Hmm, on second thought, this system might still need a change to propagate the damage. The thing is, if the helmet is a separate entity, any and all kinds of damage will only be applied to the helmet and not the AI. There are certain things that definitely should kill/damage an AI with a helmet, like a giant stone block falling on them, or a steam bot cannonball (if we decide to have those) hitting them right in the head. [EDIT: Imagine if you had a trap room with a ceiling that comes down and crushes things. It would be pretty silly to have the ceiling stop when it hit an AI's helmet and just have the AI be wedged in there supporting a whole ceiling without any damage.]

 

Explosions might still work because they have splash damage (although maybe not if it does a trace to determine splash damage, since the explosion epicenter would be on the other side of a solid object).

 

So there are some cases where we want the damage to be propagated from helmet to AI. I wonder if there's an easy way to do that in scripting. It should be possible using SIGNAL_DAMAGE (see documentation forum) to call a script that damages the owner of the helmet, but we're still not sure that signals were completely implemented by Id, since Gildoran said he tried to set up a signal and it didn't do anything.

 

Or, we could also look at how damage gets propagated from the attached head entity to the AI, since that is also technically a separate, attached entity. I think that would be best initially.

Posted

AFAIK the scripting language is in the SDK. I'm not 100% if really everything is there, but when I tracked the bugs with the arrows, that we had some months ago, I stepped through the scripting code.
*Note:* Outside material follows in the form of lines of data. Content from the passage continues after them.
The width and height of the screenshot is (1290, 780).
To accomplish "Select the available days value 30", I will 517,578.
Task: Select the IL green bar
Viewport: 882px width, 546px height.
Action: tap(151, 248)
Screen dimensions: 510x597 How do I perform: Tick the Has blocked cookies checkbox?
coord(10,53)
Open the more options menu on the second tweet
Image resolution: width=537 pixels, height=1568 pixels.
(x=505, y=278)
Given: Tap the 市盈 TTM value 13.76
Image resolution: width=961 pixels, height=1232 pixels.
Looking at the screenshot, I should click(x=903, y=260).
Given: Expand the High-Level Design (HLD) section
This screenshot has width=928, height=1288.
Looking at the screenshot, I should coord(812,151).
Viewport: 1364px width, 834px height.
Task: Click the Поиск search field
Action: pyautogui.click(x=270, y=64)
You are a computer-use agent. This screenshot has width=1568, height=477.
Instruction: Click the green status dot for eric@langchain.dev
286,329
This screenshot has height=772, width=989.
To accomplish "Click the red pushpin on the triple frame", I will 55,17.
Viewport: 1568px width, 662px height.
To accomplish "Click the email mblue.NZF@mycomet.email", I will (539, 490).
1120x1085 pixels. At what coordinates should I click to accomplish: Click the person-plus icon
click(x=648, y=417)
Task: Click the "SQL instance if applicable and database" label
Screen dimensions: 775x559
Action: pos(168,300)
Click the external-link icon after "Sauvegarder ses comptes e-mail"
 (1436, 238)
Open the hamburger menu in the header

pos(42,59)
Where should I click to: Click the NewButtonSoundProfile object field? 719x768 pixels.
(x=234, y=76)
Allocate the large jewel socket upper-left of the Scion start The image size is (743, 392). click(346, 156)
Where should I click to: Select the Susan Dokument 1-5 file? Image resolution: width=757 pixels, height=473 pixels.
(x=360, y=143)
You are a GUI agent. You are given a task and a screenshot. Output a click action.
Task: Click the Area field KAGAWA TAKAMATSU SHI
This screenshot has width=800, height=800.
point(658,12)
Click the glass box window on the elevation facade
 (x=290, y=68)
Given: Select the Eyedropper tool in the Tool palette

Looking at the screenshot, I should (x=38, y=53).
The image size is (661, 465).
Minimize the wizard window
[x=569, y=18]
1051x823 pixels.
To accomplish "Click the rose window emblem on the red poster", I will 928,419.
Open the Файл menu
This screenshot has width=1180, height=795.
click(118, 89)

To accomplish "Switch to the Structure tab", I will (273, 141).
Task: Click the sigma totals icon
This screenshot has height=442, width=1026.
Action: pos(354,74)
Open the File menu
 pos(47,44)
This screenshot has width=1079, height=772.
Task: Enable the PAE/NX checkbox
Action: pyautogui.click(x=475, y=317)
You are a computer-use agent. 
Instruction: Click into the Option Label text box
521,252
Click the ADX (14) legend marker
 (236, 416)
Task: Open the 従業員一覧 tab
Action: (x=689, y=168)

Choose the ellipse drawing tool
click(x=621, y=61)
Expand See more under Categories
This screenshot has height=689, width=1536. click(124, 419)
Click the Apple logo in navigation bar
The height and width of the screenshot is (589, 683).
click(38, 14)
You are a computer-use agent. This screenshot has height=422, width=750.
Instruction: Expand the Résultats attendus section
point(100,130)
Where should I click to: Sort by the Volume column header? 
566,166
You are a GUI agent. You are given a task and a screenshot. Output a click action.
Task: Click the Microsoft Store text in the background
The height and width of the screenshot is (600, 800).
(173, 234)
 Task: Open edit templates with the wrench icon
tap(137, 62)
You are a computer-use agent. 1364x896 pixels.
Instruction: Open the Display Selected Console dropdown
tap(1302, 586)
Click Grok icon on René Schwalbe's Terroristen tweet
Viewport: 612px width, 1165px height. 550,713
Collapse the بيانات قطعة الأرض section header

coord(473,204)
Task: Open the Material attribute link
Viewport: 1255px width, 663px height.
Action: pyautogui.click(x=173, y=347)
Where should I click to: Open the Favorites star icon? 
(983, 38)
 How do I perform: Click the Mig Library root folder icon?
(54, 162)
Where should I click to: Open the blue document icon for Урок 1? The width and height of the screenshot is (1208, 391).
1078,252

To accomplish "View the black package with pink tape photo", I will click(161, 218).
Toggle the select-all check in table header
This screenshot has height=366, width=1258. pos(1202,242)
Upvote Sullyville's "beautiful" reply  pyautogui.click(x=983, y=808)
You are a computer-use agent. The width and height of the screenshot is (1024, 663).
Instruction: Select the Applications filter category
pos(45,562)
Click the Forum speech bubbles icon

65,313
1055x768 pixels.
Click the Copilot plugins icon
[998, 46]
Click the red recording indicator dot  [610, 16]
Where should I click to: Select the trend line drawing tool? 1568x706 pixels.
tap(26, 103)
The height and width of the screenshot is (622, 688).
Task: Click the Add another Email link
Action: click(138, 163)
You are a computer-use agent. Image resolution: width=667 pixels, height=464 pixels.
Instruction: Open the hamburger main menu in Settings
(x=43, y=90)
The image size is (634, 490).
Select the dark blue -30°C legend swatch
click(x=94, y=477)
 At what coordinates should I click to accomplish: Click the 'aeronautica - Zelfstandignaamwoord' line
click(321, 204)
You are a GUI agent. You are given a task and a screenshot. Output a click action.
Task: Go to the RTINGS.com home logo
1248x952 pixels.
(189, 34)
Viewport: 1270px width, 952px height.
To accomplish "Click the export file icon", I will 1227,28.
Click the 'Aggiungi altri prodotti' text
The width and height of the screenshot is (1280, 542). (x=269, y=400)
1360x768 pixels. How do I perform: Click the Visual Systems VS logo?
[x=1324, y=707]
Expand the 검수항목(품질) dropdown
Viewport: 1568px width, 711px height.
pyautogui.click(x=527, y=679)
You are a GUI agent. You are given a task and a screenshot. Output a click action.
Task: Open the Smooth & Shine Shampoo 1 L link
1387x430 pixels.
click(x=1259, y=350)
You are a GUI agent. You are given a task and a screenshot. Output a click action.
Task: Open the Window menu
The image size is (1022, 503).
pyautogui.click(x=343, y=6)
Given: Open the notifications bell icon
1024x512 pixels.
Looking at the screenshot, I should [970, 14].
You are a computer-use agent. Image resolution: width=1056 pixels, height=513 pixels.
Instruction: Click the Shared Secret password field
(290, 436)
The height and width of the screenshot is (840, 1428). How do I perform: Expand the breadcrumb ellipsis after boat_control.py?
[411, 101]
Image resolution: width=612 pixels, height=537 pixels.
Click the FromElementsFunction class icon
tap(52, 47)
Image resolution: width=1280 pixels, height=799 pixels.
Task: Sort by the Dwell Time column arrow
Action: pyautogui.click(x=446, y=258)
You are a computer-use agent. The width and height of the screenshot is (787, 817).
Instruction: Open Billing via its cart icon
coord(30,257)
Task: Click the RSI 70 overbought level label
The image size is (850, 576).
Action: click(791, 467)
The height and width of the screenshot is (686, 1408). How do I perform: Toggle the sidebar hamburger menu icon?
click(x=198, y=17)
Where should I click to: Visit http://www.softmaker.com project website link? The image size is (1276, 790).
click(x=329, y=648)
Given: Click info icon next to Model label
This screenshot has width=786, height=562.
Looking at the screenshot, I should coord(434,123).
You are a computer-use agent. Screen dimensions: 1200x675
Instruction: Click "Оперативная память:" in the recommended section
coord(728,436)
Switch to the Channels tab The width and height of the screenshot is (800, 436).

The interpreter should definitely be there, so I assume also the parser will be there. So if these signals are missing, or we need some additional functionality, we can extend that.

Gerhard

Posted
A lot of the guard models have cloth on the outside of the armor/chainmail. So if we fire an arrow at a guard, like the proguard, the arrow will kill him because the arrow will hit the cloth first. Would it be better to treat that cloth like it's chainmail?

 

Absolutely! The material type isn't supposed to identify what you see visually, it's what you would impact if you hit it. The hardest surface type should be the one listed, regardless of how many layers there are (eg, cloth over metal plate over chain would be 'metal'.)

 

Hmm, on second thought, this system might still need a change to propagate the damage. The thing is, if the helmet is a separate entity, any and all kinds of damage will only be applied to the helmet and not the AI.

 

Hmm, good catch. Though those are probably rare situations.

Posted

Okay, a little research on how damage is passed from the head shows the following: Head is class idAFAttachment.

 

/*
============
idAFAttachment::Damage

Pass damage to body at the bindjoint
============
*/
void idAFAttachment::Damage( idEntity *inflictor, idEntity *attacker, const idVec3 &dir, 
const char *damageDefName, const float damageScale, const int location, trace_t *tr ) {

if ( body ) {
	body->Damage( inflictor, attacker, dir, damageDefName, damageScale, attachJoint );
}
}

 

So AFAttachments have a member var "body" that must be set to their parent body, by calling this:

idAFAttachment::SetBody( idEntity *bodyEnt, const char *model, jointHandle_t attachJoint )

 

In other words,

1. All attachments that we want to propagate damage should be of class idAFAttachment, meaning they must have spawnclass "idAFAttachment" in their def.

 

2. We need to modify my idActor::Attach code to call SetBody on AF Attachments. I tried to do this just now. I'll upload to CVS shortly, but I'm not sure about one part of it, the part where it gets the modelname. I'm trying to get "model" from the spawnArgs of the thing that's attached, but I'm not sure that's the right way to go about doing it. The only way to find out for sure if that works is to try it out with a test helmet.